Copy each line of the listing below word for word.

┌────────

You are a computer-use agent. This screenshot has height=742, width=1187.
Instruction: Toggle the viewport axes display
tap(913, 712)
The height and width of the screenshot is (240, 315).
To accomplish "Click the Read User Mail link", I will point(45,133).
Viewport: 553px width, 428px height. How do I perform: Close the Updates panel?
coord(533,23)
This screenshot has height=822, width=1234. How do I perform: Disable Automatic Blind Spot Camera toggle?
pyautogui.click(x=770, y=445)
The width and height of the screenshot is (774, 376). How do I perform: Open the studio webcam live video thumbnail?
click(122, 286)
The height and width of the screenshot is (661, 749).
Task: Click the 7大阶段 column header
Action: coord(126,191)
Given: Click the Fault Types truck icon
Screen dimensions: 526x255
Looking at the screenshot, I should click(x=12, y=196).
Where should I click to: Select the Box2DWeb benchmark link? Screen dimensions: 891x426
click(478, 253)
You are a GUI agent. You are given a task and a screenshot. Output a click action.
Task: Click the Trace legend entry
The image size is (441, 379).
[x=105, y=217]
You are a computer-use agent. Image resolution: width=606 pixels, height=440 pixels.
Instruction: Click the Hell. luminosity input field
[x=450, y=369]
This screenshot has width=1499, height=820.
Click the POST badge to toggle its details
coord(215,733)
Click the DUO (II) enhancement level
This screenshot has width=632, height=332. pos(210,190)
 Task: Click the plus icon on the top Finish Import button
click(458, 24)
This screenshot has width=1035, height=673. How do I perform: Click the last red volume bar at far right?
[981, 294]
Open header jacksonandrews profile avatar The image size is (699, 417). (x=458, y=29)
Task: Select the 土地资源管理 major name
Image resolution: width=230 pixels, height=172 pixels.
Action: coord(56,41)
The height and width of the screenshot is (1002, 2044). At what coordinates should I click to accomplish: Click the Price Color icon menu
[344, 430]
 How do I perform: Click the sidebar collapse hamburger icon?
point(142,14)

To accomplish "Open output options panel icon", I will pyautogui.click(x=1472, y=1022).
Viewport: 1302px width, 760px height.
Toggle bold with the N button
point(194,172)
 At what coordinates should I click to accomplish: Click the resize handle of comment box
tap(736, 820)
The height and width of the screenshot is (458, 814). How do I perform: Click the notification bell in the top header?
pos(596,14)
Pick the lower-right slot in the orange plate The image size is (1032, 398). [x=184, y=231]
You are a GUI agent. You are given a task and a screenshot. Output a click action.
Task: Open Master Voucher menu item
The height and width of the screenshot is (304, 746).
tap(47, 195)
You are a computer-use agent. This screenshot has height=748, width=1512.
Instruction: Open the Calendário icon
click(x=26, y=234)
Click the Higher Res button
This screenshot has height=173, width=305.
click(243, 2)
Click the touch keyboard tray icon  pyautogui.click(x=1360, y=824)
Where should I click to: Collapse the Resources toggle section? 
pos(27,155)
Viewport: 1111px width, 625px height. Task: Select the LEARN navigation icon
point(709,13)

└────────

> _Result below_:
You are a computer-use agent. This screenshot has height=742, width=1187.
Instruction: Toggle the viewport axes display
tap(913, 712)
The height and width of the screenshot is (240, 315).
To accomplish "Click the Read User Mail link", I will point(45,133).
Viewport: 553px width, 428px height. How do I perform: Close the Updates panel?
coord(533,23)
This screenshot has height=822, width=1234. How do I perform: Disable Automatic Blind Spot Camera toggle?
pyautogui.click(x=770, y=445)
The width and height of the screenshot is (774, 376). How do I perform: Open the studio webcam live video thumbnail?
click(122, 286)
The height and width of the screenshot is (661, 749).
Task: Click the 7大阶段 column header
Action: coord(126,191)
Given: Click the Fault Types truck icon
Screen dimensions: 526x255
Looking at the screenshot, I should click(x=12, y=196).
Where should I click to: Select the Box2DWeb benchmark link? Screen dimensions: 891x426
click(478, 253)
You are a GUI agent. You are given a task and a screenshot. Output a click action.
Task: Click the Trace legend entry
The image size is (441, 379).
[x=105, y=217]
You are a computer-use agent. Image resolution: width=606 pixels, height=440 pixels.
Instruction: Click the Hell. luminosity input field
[x=450, y=369]
This screenshot has width=1499, height=820.
Click the POST badge to toggle its details
coord(215,733)
Click the DUO (II) enhancement level
This screenshot has width=632, height=332. pos(210,190)
 Task: Click the plus icon on the top Finish Import button
click(458, 24)
This screenshot has width=1035, height=673. How do I perform: Click the last red volume bar at far right?
[981, 294]
Open header jacksonandrews profile avatar The image size is (699, 417). (x=458, y=29)
Task: Select the 土地资源管理 major name
Image resolution: width=230 pixels, height=172 pixels.
Action: coord(56,41)
The height and width of the screenshot is (1002, 2044). At what coordinates should I click to accomplish: Click the Price Color icon menu
[344, 430]
 How do I perform: Click the sidebar collapse hamburger icon?
point(142,14)

To accomplish "Open output options panel icon", I will pyautogui.click(x=1472, y=1022).
Viewport: 1302px width, 760px height.
Toggle bold with the N button
point(194,172)
 At what coordinates should I click to accomplish: Click the resize handle of comment box
tap(736, 820)
The height and width of the screenshot is (458, 814). How do I perform: Click the notification bell in the top header?
pos(596,14)
Pick the lower-right slot in the orange plate The image size is (1032, 398). [x=184, y=231]
You are a GUI agent. You are given a task and a screenshot. Output a click action.
Task: Open Master Voucher menu item
The height and width of the screenshot is (304, 746).
tap(47, 195)
You are a computer-use agent. This screenshot has height=748, width=1512.
Instruction: Open the Calendário icon
click(x=26, y=234)
Click the Higher Res button
This screenshot has height=173, width=305.
click(243, 2)
Click the touch keyboard tray icon  pyautogui.click(x=1360, y=824)
Where should I click to: Collapse the Resources toggle section? 
pos(27,155)
Viewport: 1111px width, 625px height. Task: Select the LEARN navigation icon
point(709,13)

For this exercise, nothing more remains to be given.